Giving your academic ego a boost can lead to higher marks

 

Welcome back from the midsem break! By now, you should have a good measure of how you’re going in your courses, and been exposed to the people who are “academically arrogant”. These are the people who nonchalantly brag their HD average, or complain that their latest mark of 76 might drag down their WAM to D level (shock, horror). While you might want to punch them in the face, you could learn a thing or two from them. No, I’m not going to tell you to study (like I did last year), but the “letting everyone know how good their WAM is” bit has some science behind it.

In a new study by psychologists in the United States, and published in the Journal of Personality and Social Psychology,  researchers argue that boasting about academic achievement actually reflects how participants perform academically in the near future.

The researchers asked their undergrad participants what GPA they hoped to attain by graduation, or asking nothing at all, before asking them to report their current GPA.

Interestingly, the researchers found a trend in which students who were primed by being asked about a “GPA goal” and engaged in academic exaggeration (reported a higher GPA than they really got), actually had higher GPAs at the end of semester than the students who didn’t.

In psychology, priming involves exposing participants to a stimulus, which in turn affects their response to another stimulus. With respect to this study, half the students were primed for goal-achievement when they were asked what GPA they hoped to attain. Subconsciously, they kept this in mind throughout the semester and the students worked just that little bit harder to try and attain this goal. The exaggeration bit is important too, because while they might have fibbed a little, they’ve set a goal to get there (and beyond) anyway, and the brain went along with it. What’s interesting here is that this effect is NOT seen when students exaggerate about their GPA, but have no goal to back it up.

“When their goals are activated, some individuals tend to give themselves a psychological boost by inflating their reports of their current standing, this boost associated with better academic performance outcomes down the line,” the researchers say in the study. “Functional exaggeration does not amount to altering ones resume or lying to others about past achievements, but rather appears to reflect an internal motivation to achieve in the relevant domain”.

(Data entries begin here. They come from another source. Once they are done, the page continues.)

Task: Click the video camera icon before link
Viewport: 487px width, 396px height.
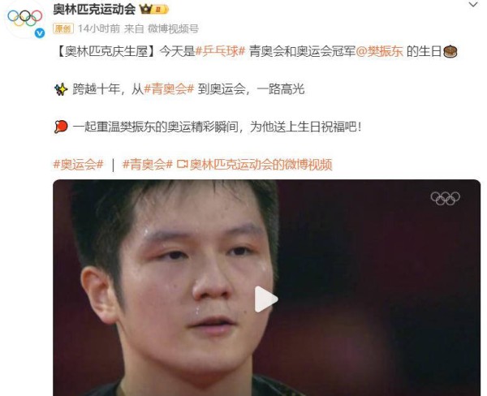Action: tap(183, 164)
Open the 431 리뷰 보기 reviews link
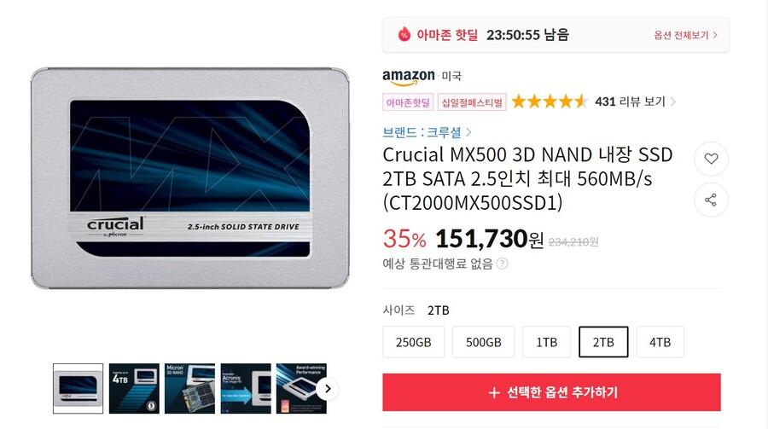The height and width of the screenshot is (429, 768). 635,101
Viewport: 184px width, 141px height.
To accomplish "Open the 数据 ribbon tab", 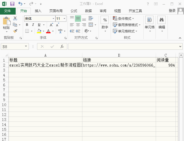I will point(88,11).

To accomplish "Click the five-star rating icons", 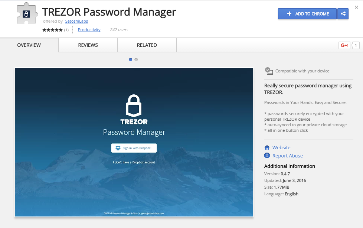I will tap(52, 30).
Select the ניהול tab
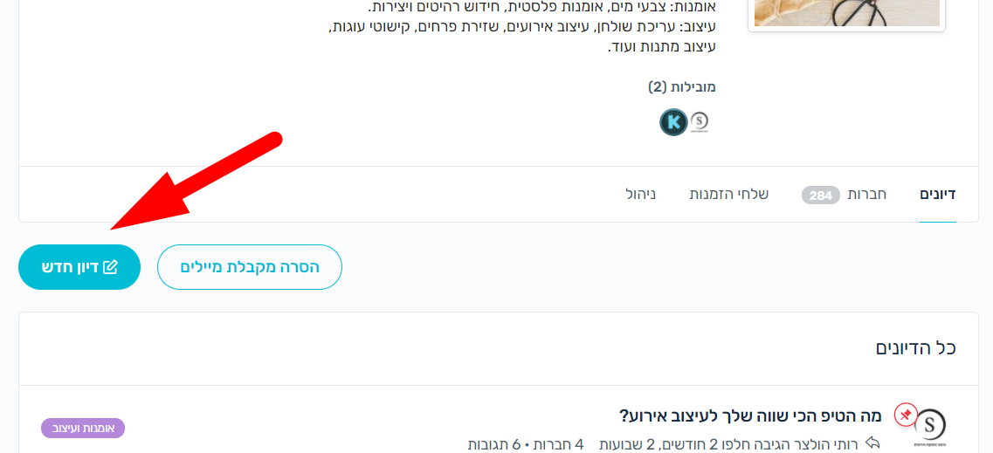Image resolution: width=993 pixels, height=453 pixels. pyautogui.click(x=641, y=194)
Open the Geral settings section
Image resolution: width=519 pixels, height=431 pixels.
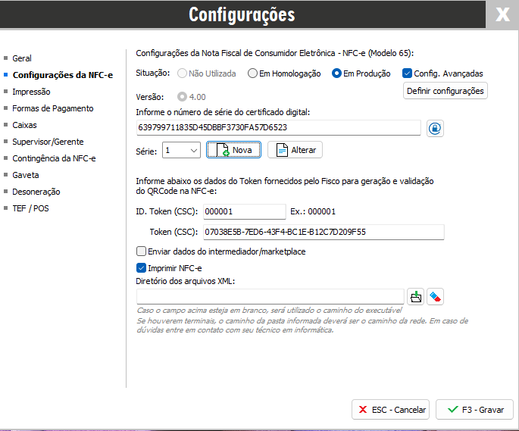coord(22,58)
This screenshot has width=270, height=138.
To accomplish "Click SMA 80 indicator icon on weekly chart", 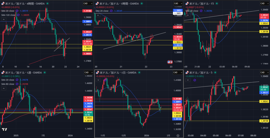I will click(x=17, y=84).
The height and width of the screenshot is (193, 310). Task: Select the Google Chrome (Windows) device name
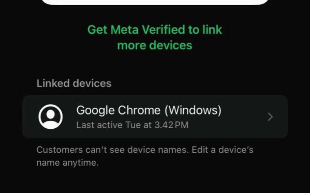coord(149,110)
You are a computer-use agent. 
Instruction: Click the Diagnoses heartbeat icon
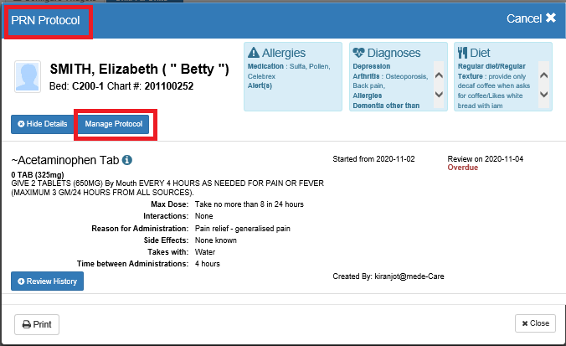click(x=358, y=52)
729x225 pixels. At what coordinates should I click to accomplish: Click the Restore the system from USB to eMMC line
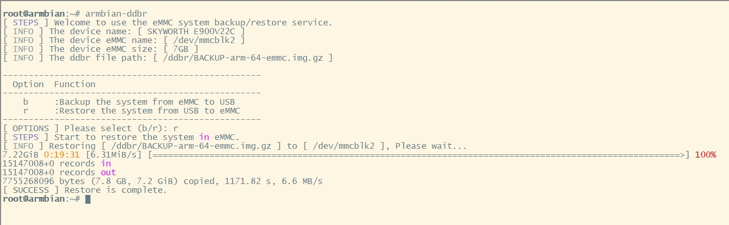150,110
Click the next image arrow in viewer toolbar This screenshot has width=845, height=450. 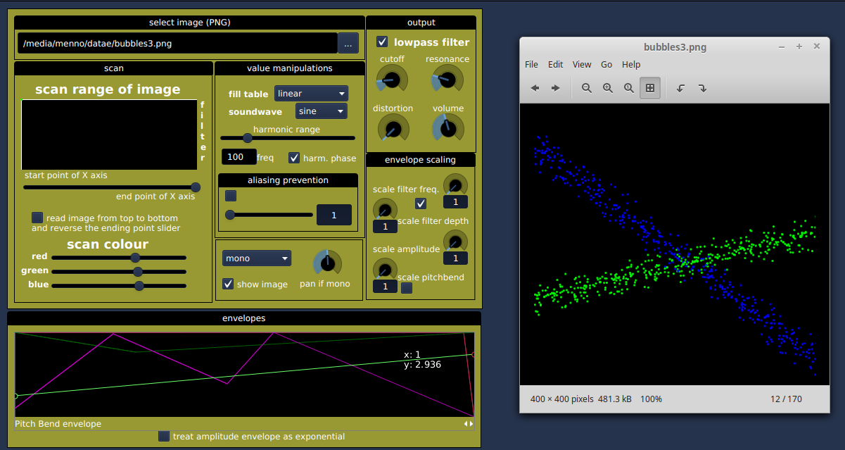point(556,88)
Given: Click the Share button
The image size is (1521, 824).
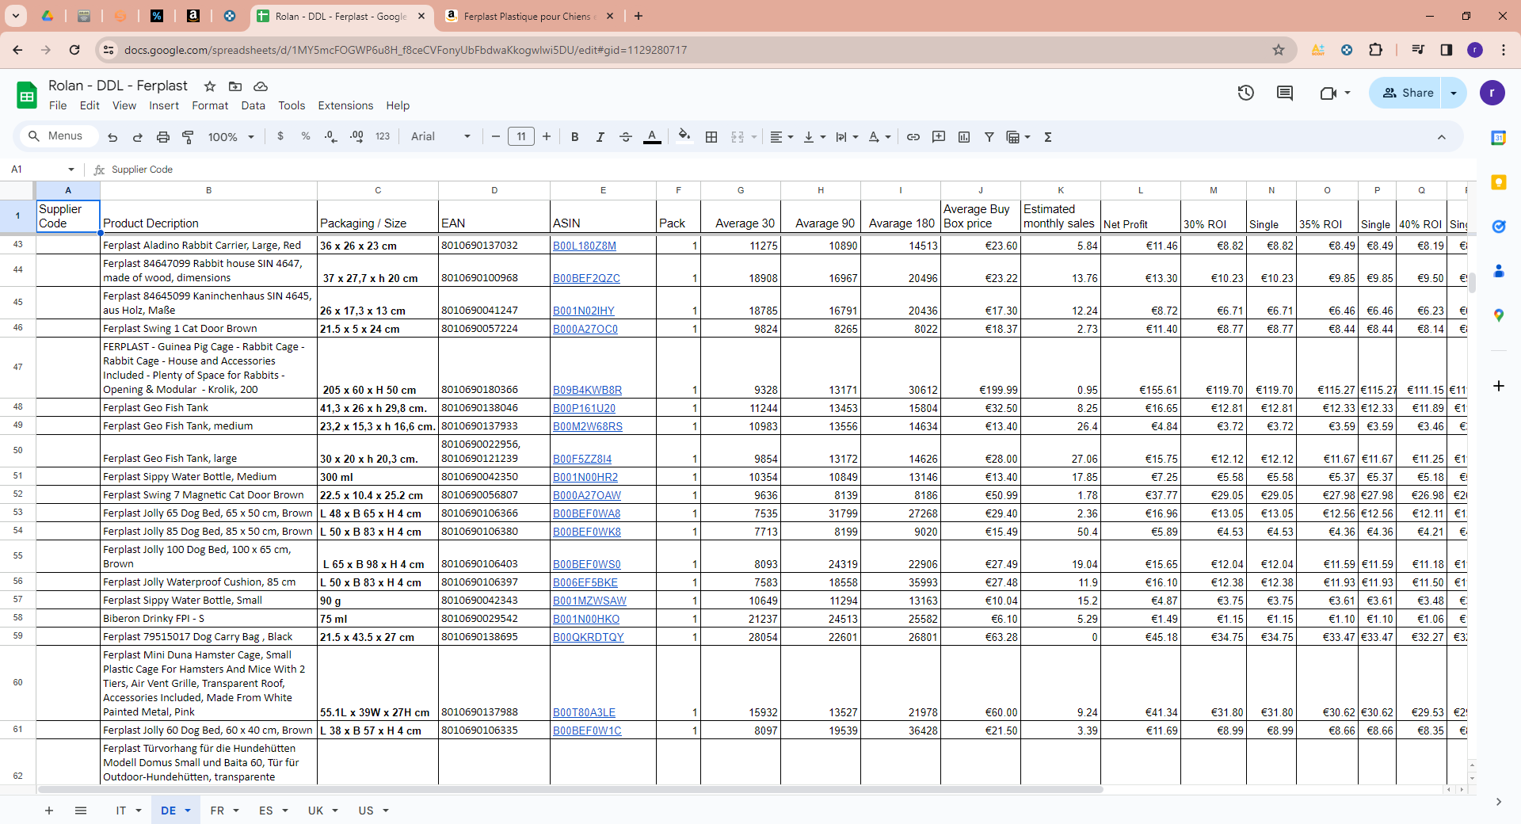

So what’s the take home message? The important part of this study is setting a goal for yourself and trying your hardest to achieve that goal. Every time that person brags about their WAM, they’re reminding themselves they have a WAM to actually maintain, and they probably work hard at it too. So you’ve currently got a WAM of 56 and you want to make it a 65? Perhaps you want to maintain your HD average? Set yourself that goal – and then actually try to fulfil it!